Anti-pattern gallery
Recognise the bad patterns before they become normal.
Examples
Principles matter. Examples end arguments. These before and after patterns show what architectural improvement looks like in real CSS, not only in confident documentation.
.page .content .card .header .title {
margin-bottom: 1rem;
} .product-card > .title {
margin-block-end: var(--space);
} Deep selectors couple CSS to markup structure. Short scoped selectors make ownership obvious and safe to change.
<article class="p-l m-b-xl bg-dark text-light radius-m grid gap-m">
...
</article> <article class="product-card product-card--featured">
...
</article> Repeated utility stacks usually mean a component is trying to exist. Name it once instead of explaining it forever.
.button--loading {}
.button--active {}
.button--disabled {} .button {}
.button.is_loading {}
.button.is_disabled {} Permanent reusable variants are modifiers. Temporary UI behaviour should be visible as state.

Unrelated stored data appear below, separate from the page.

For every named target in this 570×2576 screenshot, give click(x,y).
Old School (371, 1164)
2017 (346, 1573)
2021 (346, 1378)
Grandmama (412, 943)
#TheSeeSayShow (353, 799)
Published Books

Do not move old CSS into new components and call it progress. Create a legacy layer first, then improve active work safely.
@layer legacy, settings, base, utilities,
layout, components, theme, hacks; Legacy should stay visible and low priority, not quietly spread.
If a hack will still exist in six months, it is probably a real fix pretending to be temporary.
@layer hacks {
.checkout-banner {
margin-top: -3px;
}
} Keep hacks visible. Hidden hacks become architecture by accident.